Dont sacrifice privacy when digitizing medical records
Health data, like financial records, are vulnerable to abuse by outsiders.
By Veronica Salazar
USA Today - February 16, 2009
Content Source
In the digital age, switching patients' medical records from unwieldy paper to computerized data is a no-brainer. Electronic records make it easier for patients to keep up-to-date health data themselves; for doctors, hospitals and emergency rooms to share data; and for the health care system to provide better quality care at lower cost.
That was the impetus for President Obama's push to include $20 billion in the stimulus bill, passed Friday, to provide incentives for physicians, hospitals and other health providers to go digital. But the very things that make digital records so appealing easy access, sharing and speed of transmission make them vulnerable to everyone from snoopers and thieves to businesses that want to use your medical records for their profit.
For the first time since digital systems took off this decade, Congress has added some strong privacy safeguards in the measure Obama is expected to sign this week. But the fierce, down-to-the-wire battle between health care industry players who opposed many safeguards and privacy advocates shows how difficult it is to make patient privacy a priority. Failing to do so will leave patients vulnerable to many abuses:
Marketing. Many pharmacies share your prescription data with third parties, without your permission, in order to send refill reminders. But in the past, the data have been used to, in their words, "educate" consumers about more costly drugs pushed by pharmaceutical companies or less expensive ones pushed by health care plans. Consumers have loudly protested when they've discovered such arrangements. The new measure seeks to stop this practice, unless customers give their permission.
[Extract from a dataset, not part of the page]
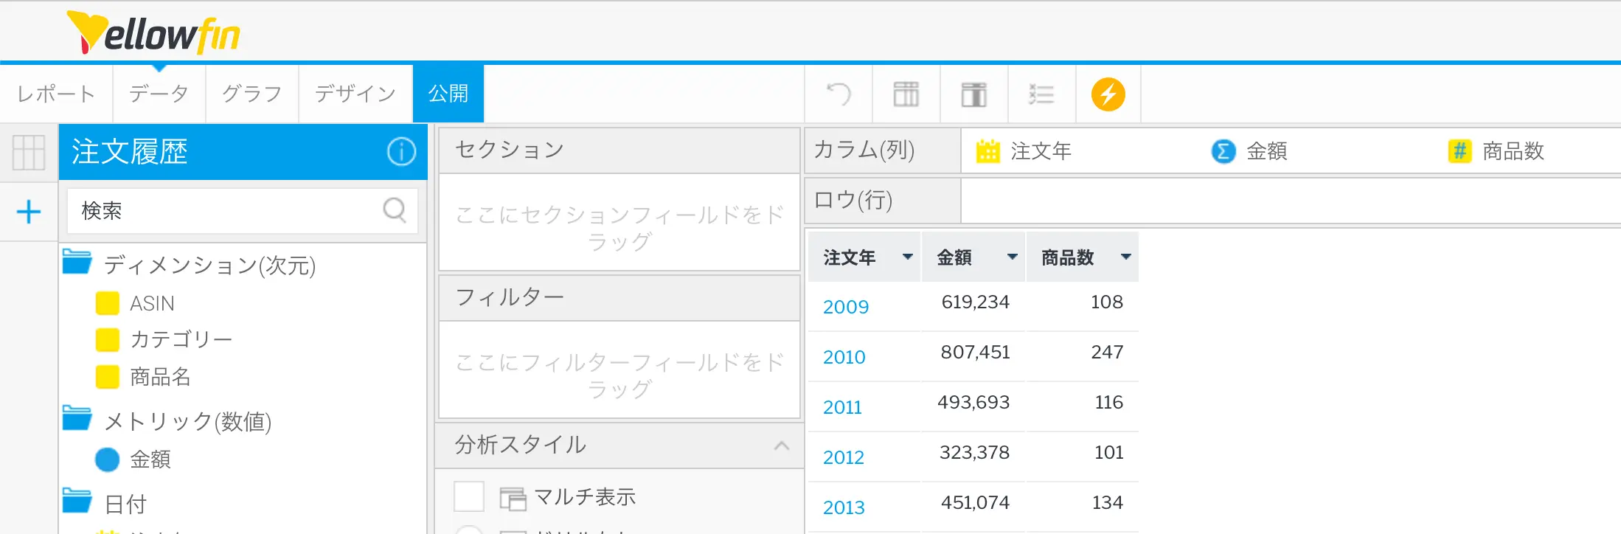
Task: Switch to the デザイン tab
Action: tap(355, 94)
Breaches. Electronic medical records are as vulnerable to invasion as credit card data, and thousands have occurred. According to the Privacy Rights Clearinghouse, a non-profit group that tracks breaches, these include the theft of an unencrypted laptop from a Manhattan veterans hospital in 2006 exposing 1,600 patient records and the breach of 187,000 patient records in San Jose, Calif., when a clinic manager stole computer equipment. Under the new measure, providers must notify patients of stolen unencrypted data.
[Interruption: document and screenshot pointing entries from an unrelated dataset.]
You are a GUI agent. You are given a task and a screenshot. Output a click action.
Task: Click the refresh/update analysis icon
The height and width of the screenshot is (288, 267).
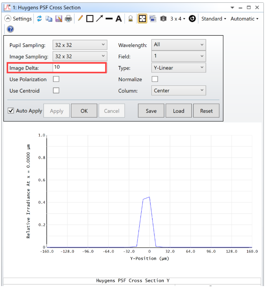point(39,19)
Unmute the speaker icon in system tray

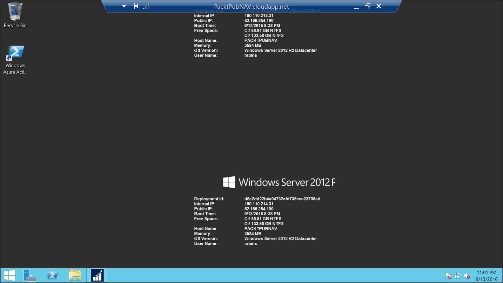(467, 276)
Identity theft. Criminals also have used patients' identities in schemes to obtain expensive medical treatment charged to the victim's health insurance, according to a 2006 report by the World Privacy Forum. Victims are left with error-filled medical records showing serious ailments that could prevent them from getting life or health insurance or a job. The measure offers no new tools to deal with this problem.
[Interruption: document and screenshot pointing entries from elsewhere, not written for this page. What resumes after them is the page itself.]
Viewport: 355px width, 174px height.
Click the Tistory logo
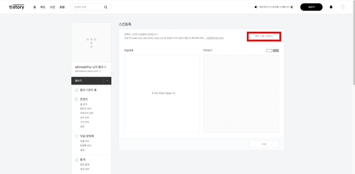(16, 7)
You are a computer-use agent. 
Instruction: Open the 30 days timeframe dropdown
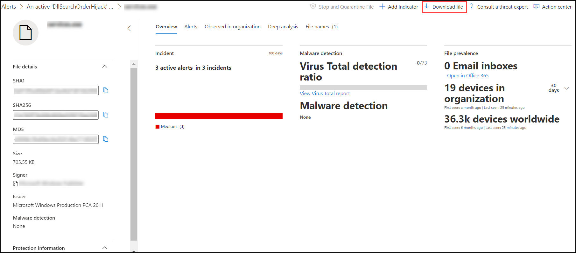click(566, 88)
The worst fear of privacy experts is that medical data, once computerized, will go the way of financial data something to be sliced and diced by data miners. Credit bureaus tag consumers with credit scores. Medical data in the hands of businesses outside strict privacy laws could be turned into health scores, which would follow an individual through life, leading to discrimination by employers or other punitive actions.
That's not a reason to shun electronic medical records. But it is a reason to be vigilant. Lobbying over government privacy rules to flesh out the new law will begin soon, and whether the patients' interests will prevail is anyone's guess.